■ **Job**
Extract every line of text from the data below and reproduce each one word for word, leaving the pictures out of your answer.

(Data records)
────────────────────

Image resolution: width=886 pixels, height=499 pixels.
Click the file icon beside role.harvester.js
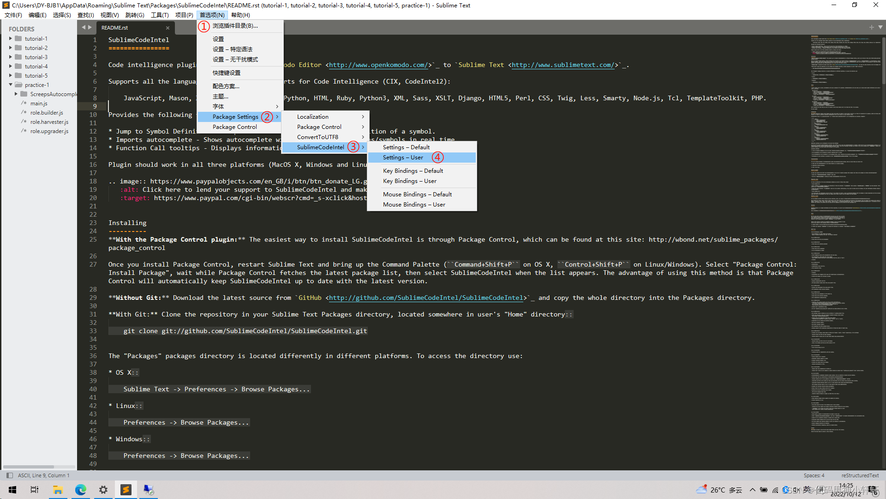click(24, 122)
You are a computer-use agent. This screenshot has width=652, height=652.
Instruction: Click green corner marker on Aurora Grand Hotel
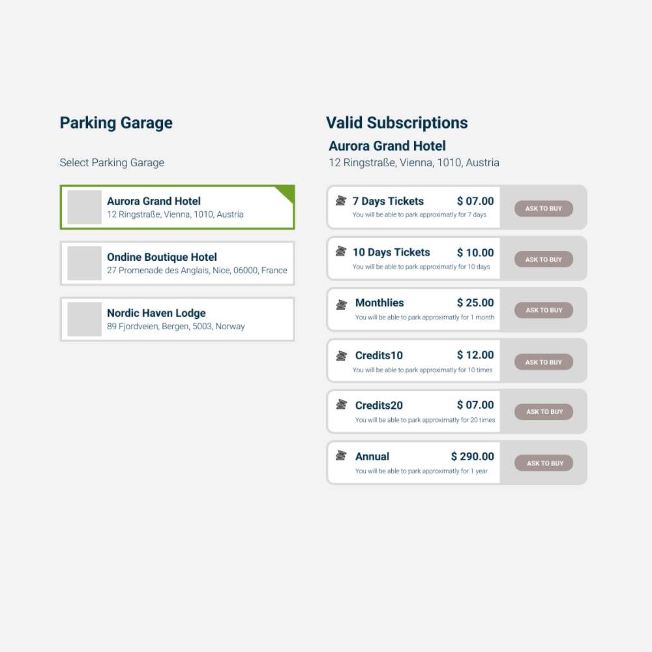288,192
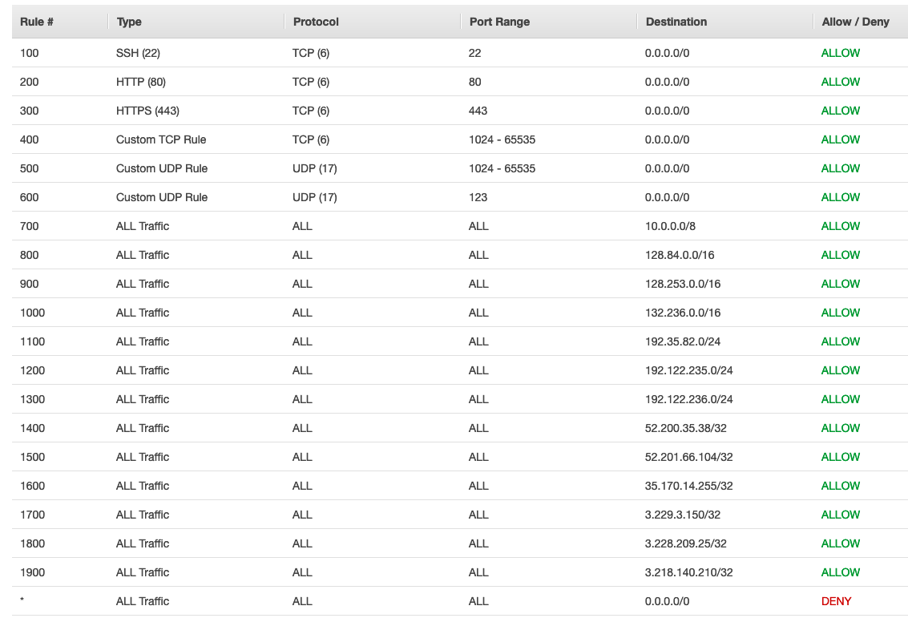This screenshot has height=618, width=908.
Task: Select destination 10.0.0.0/8
Action: coord(670,227)
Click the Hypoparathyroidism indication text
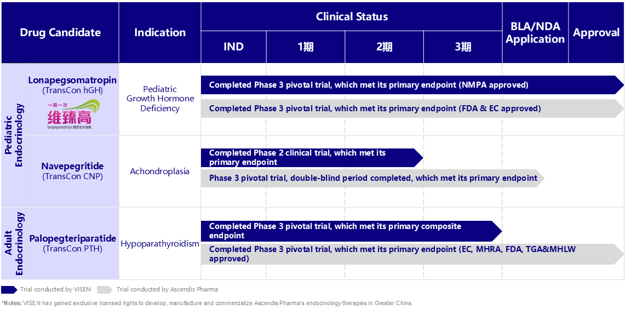 (x=160, y=244)
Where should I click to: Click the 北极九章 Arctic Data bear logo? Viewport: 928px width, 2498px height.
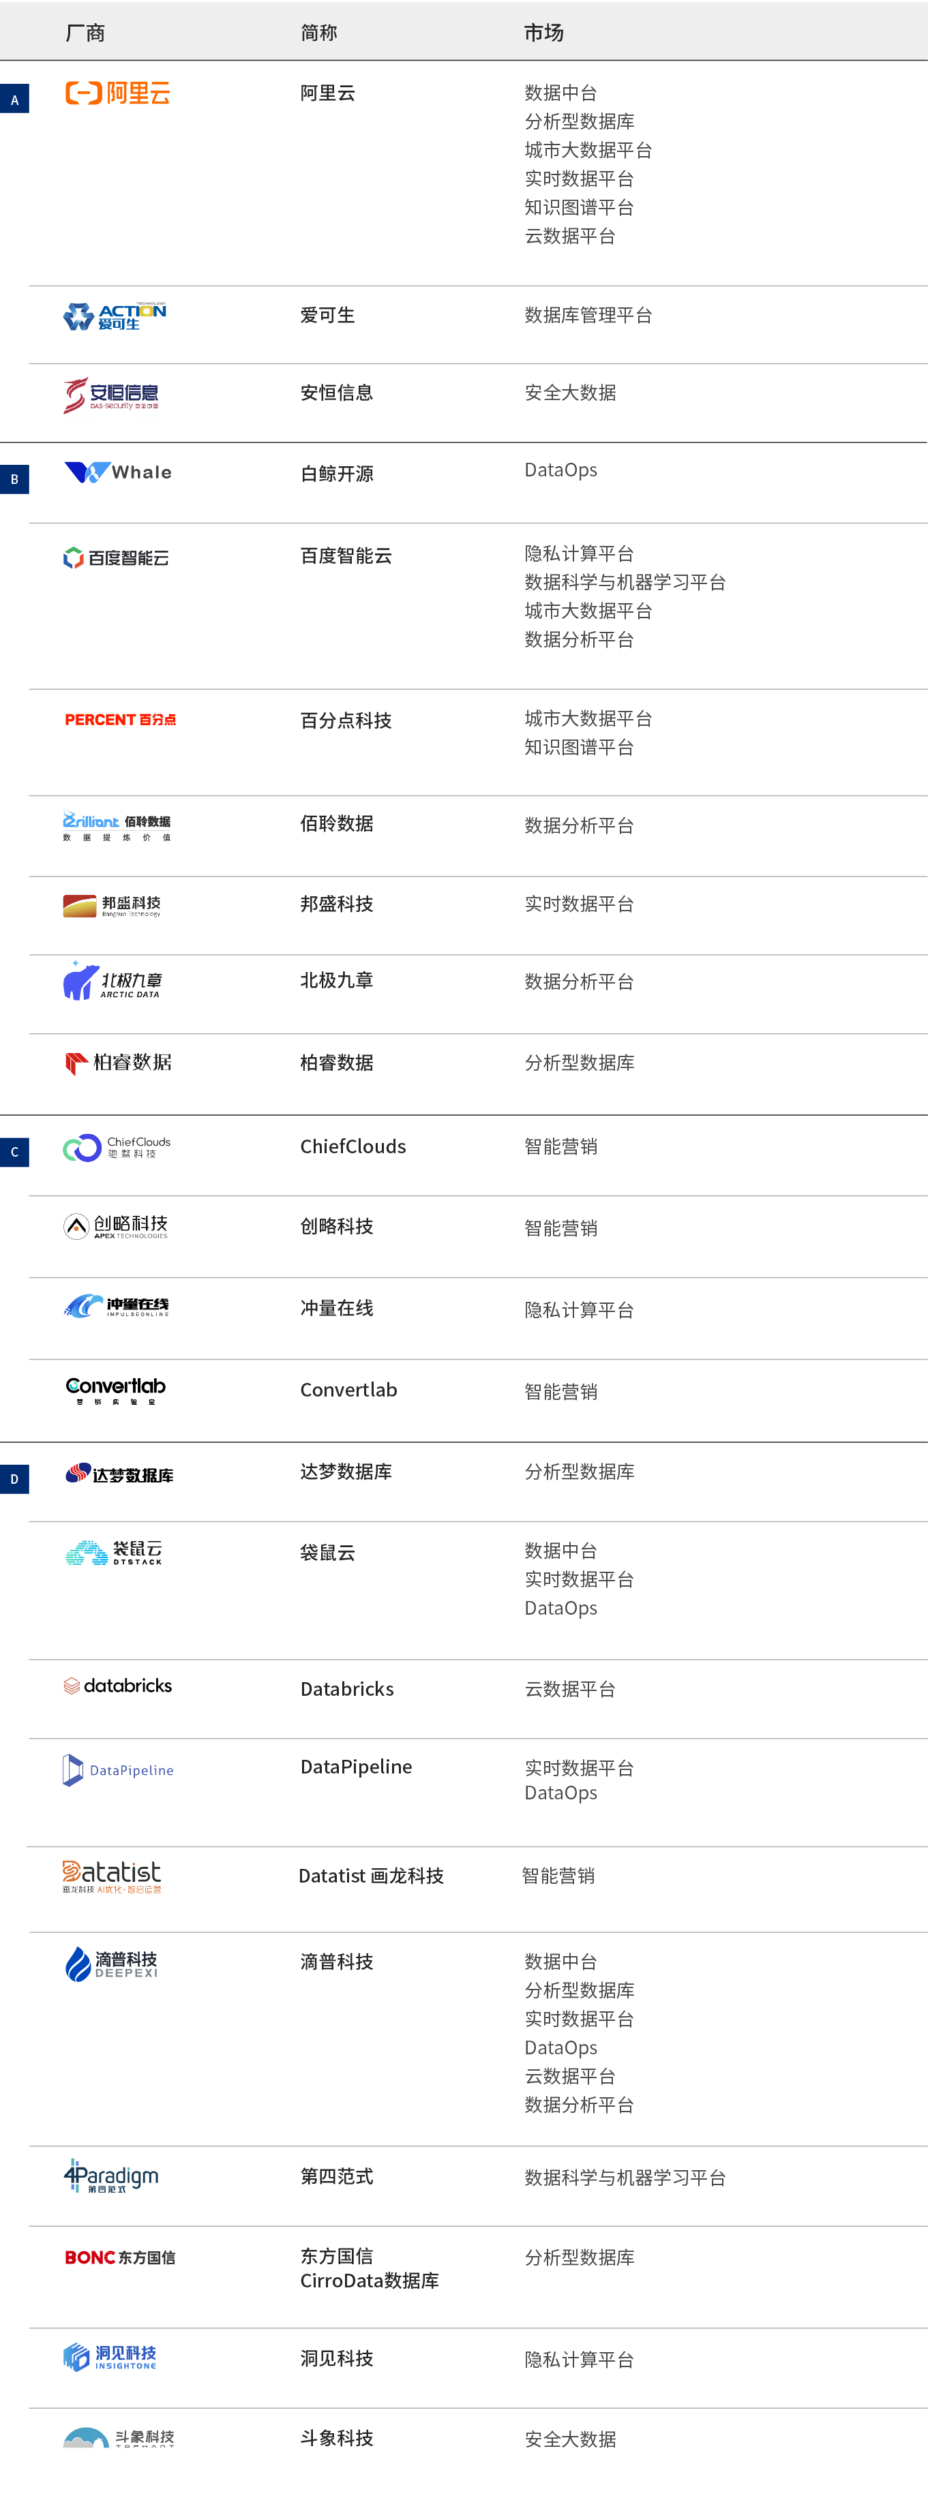[x=112, y=981]
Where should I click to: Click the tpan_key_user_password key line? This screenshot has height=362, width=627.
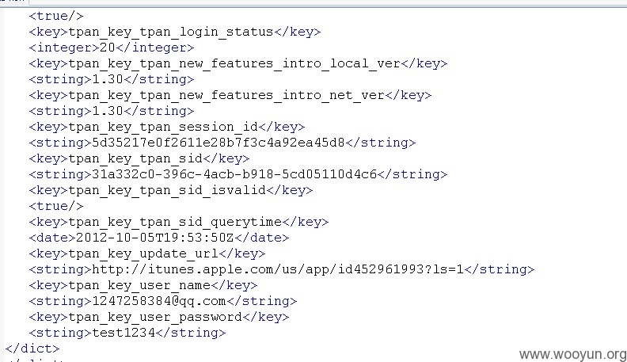point(159,317)
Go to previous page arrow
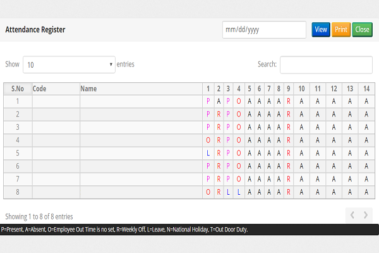 tap(352, 215)
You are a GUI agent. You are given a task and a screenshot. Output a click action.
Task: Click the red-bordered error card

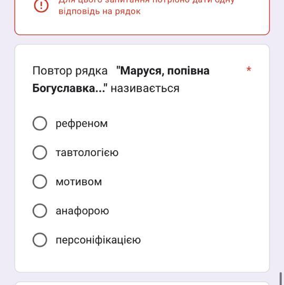tap(142, 17)
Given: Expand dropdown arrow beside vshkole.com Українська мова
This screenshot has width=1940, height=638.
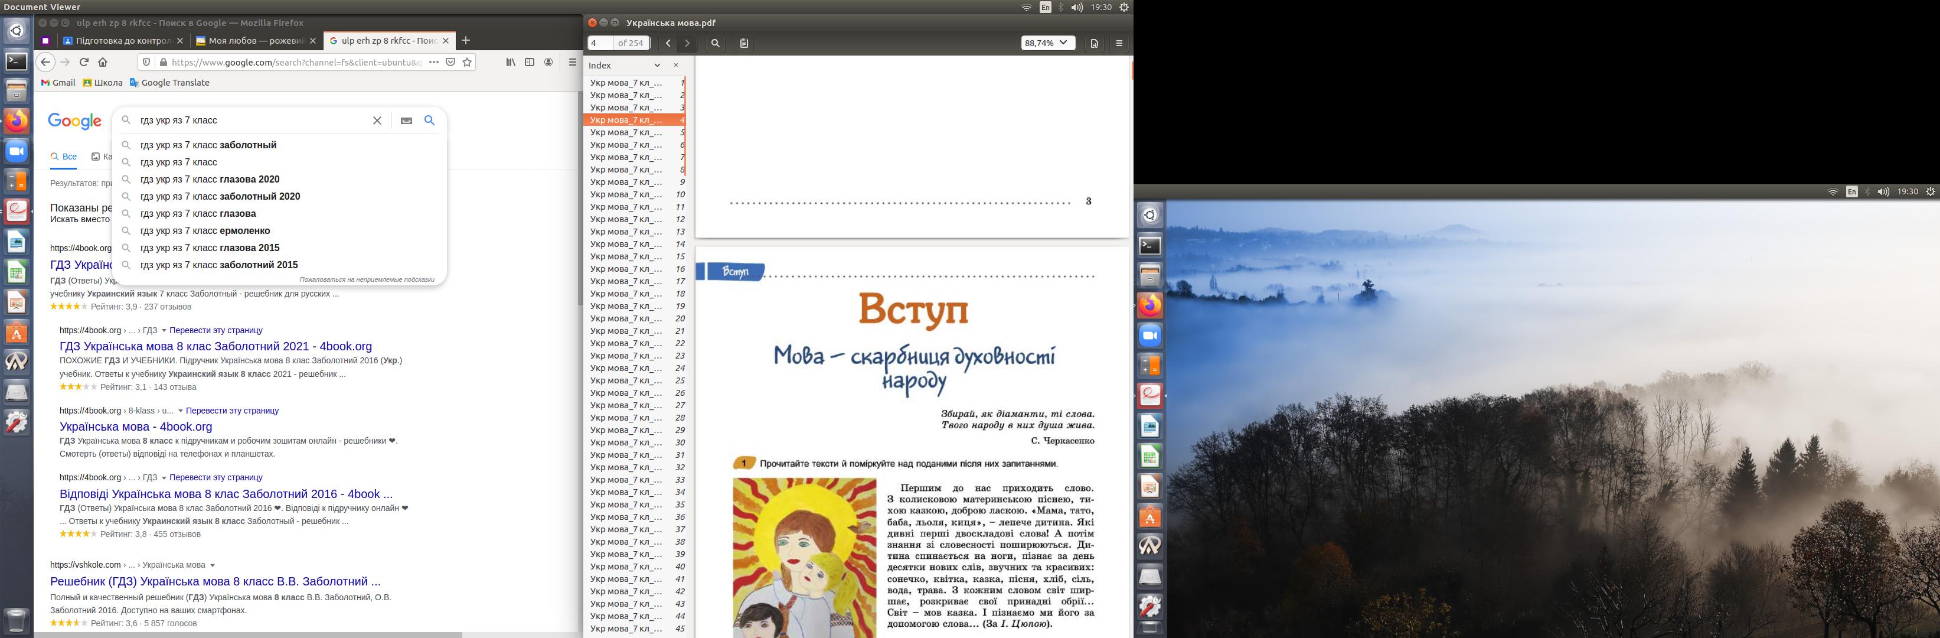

────────────────────

■ **Exercise solution**
Image resolution: width=886 pixels, height=499 pixels.
Click the file icon beside role.harvester.js
click(24, 122)
You are a computer-use agent. This screenshot has width=652, height=652.
Instruction: Click green corner marker on Aurora Grand Hotel
288,192
This screenshot has height=618, width=908.
Task: Select destination 10.0.0.0/8
Action: coord(670,227)
Click the Hypoparathyroidism indication text
 (x=160, y=244)
Where should I click to: Click the 北极九章 Arctic Data bear logo? Viewport: 928px width, 2498px height.
[x=112, y=981]
Where should I click to: Click the tpan_key_user_password key line? This screenshot has height=362, width=627.
point(159,317)
Go to previous page arrow
 tap(352, 215)
You are a GUI agent. You are given a task and a screenshot. Output a click action.
Task: Click the red-bordered error card

tap(142, 17)
Given: Expand dropdown arrow beside vshkole.com Українська мова
This screenshot has width=1940, height=638.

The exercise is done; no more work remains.